Lane graph estimation is a long-standing problem in the context of autonomous driving in urban environments. Previous works aimed at solving this problem by relying on large-scale human-annotated graph annotations, introducing the bottleneck of limited available annotations for training models to solve this task. To overcome this limitation, we propose a novel data source for lane graph annotations: the movement of traffic participants.

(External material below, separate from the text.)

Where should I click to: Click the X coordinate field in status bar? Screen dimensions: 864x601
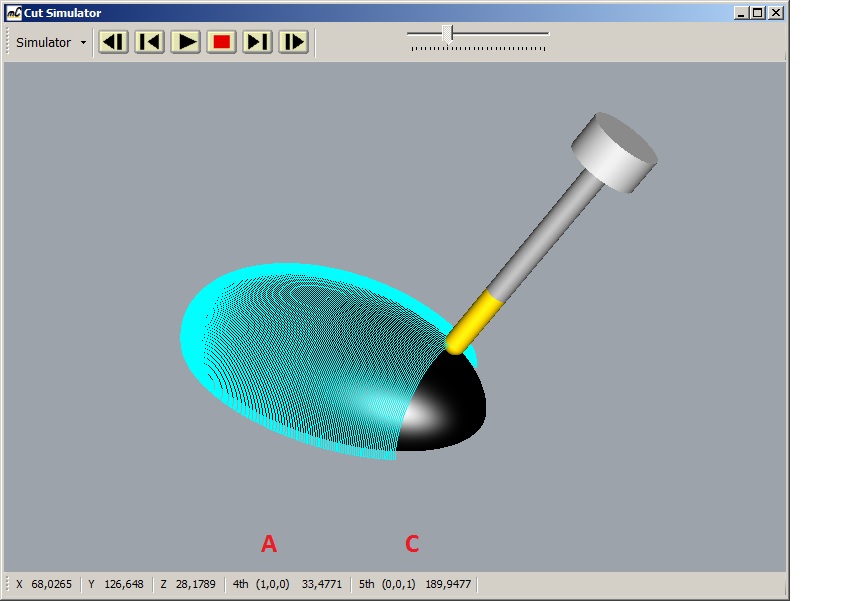(x=44, y=584)
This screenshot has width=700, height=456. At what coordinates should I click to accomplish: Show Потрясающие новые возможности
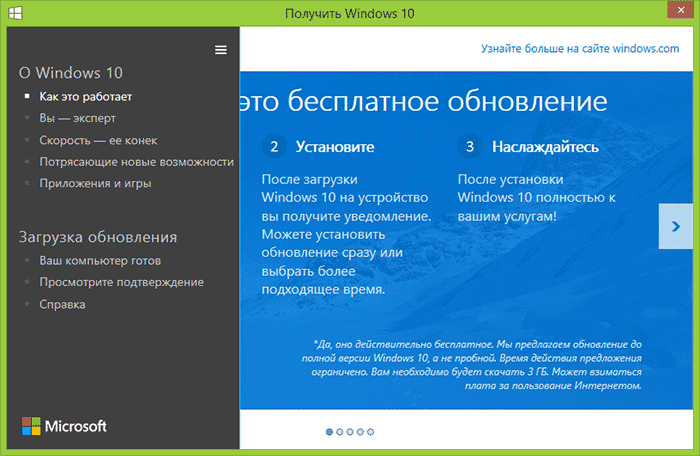click(x=136, y=162)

In our AutoGraph approach, we employ a pre-trained object tracker and collect the tracklets of traffic participants such as vehicles and trucks. We show that it is possible to train a successor lane graph prediction model from this data without requiring any human supervision. In the second stage, we show how the single successor predictions can be aggregated into an accurate and consistent lane graph. We demonstrate the efficacy of our approach on the UrbanLaneGraph dataset and perform extensive quantitative and qualitative evaluations.

Approach

Our approach can be split into three distinct stages: First, tracklet parsing and merging, where we track traffic participants through all scenes in the dataset and prepare the data for model training. Second, model training, where we train the proposed models with data obtained in the first stage. Third, we perform inference with our trained models and aggregate the graphs into a globally consistent representation. In the following, we detail each component of our approach.

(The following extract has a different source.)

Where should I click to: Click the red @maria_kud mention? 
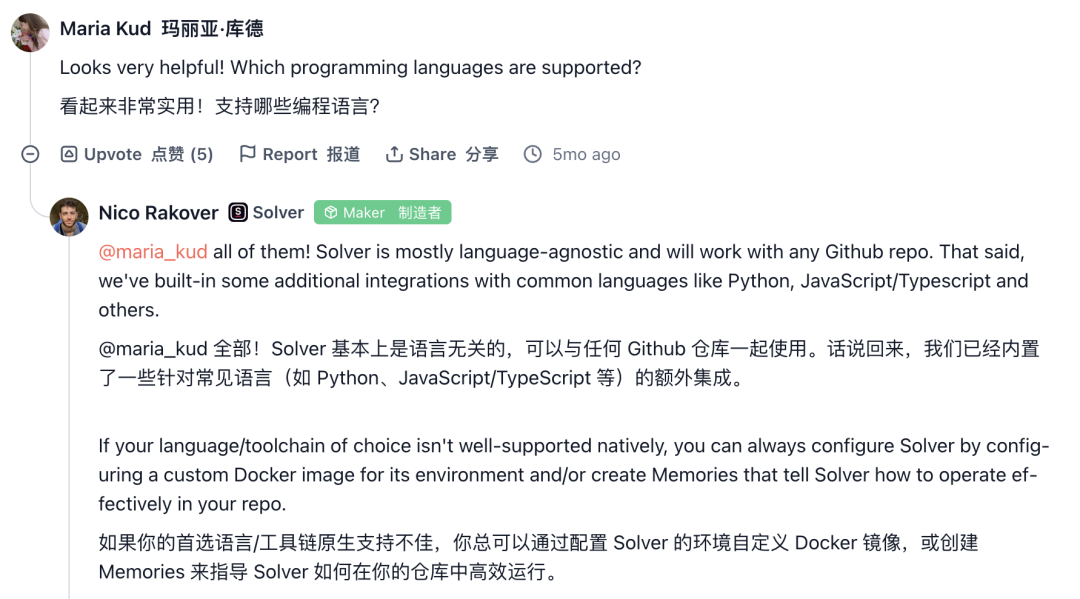point(152,252)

Tracklet Parsing and Merging

We start our data processing pipeline by tracking traffic participants in all available scenes of the Argoverse2 dataset across all six available cities. Each scene in the dataset consists of approximately 20 seconds of driving. For each scene, we track vehicles such as cars, trucks, motorcycles, and busses using a pre-trained LiDAR-based object detector. We transform all tracklets into a global coordinate frame. Subsequently, we smooth the tracklets with a moving average filter in order to minimize the amount of observation noise and the influence of erradic driving behavior (i.e. steering inaccuracies).

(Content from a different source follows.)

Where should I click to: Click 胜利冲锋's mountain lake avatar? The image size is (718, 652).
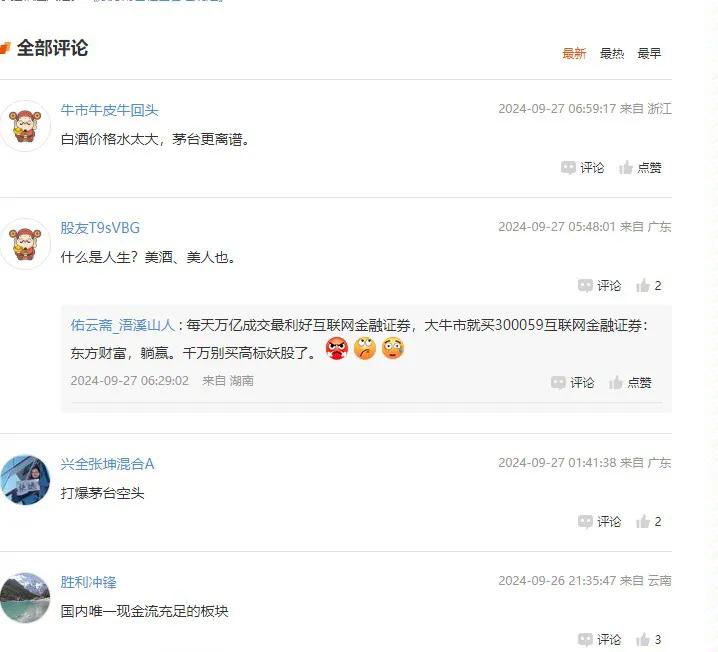(25, 598)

Successor Lane Graph Prediction

The whole training pipeline is visualized in the figure below. After our aggregation step, we are able to query all tracklets that are visible in an aerial image crop, starting from a given querying position. To obtain a training dataset for our models, for each query pose, we crop an aerial image from the aerial image,centered and oriented around the query pose. In the same way, we crop and center the drivable map and the angle map.

Our model consists of two sub-networks. As a first step, we train a DeepLabv3+ model to predict the pixel-wise drivable and angle maps from an RGB aerial image input. We denote this model as TrackletNet. This initial task is identified as an auxiliary task, leveraging the vast amount of tracklets readily available for a given crop. For training, we use a binary cross-entropy loss to guide the prediction of the drivable map layer and a mean squared error loss for the prediction of the angle map.
In the second step, we train a separate DeepLabv3+ model to predict the successor graph from a certain pose q, which we parameterize as a heatmap. To account for the additional Drivable and Angles input layers, we adapt the number of input layers of the DeepLabv3+ model architecture. We denote this model as SuccessorNet. To obtain per-pixel labeling of the successor graph in the image crop, we render the successor graph as a heatmap in the crop by drawing along the graph edges with a certain stroke width. This heatmap highlights all regions in the aerial image that are reachable by an agent placed at pose q. We train our SuccessorNet model with a binary cross-entropy loss. Finally, we skeletonize the predicted heatmap using a morphological skinning process and convert the skeleton into a graph representation.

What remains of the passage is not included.